TASK DESCRIPTION:
Whatever appears in the records should be given again exactly, down to the last mark.

[Stored items]
● ● ●

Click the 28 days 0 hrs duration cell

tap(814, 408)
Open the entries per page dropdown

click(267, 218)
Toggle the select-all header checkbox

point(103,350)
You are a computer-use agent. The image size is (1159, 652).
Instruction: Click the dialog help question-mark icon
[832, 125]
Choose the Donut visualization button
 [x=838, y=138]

● ● ●

OUTPUT BELOW:
Click the 28 days 0 hrs duration cell

tap(814, 408)
Open the entries per page dropdown

click(267, 218)
Toggle the select-all header checkbox

point(103,350)
You are a computer-use agent. The image size is (1159, 652).
Instruction: Click the dialog help question-mark icon
[832, 125]
Choose the Donut visualization button
 [x=838, y=138]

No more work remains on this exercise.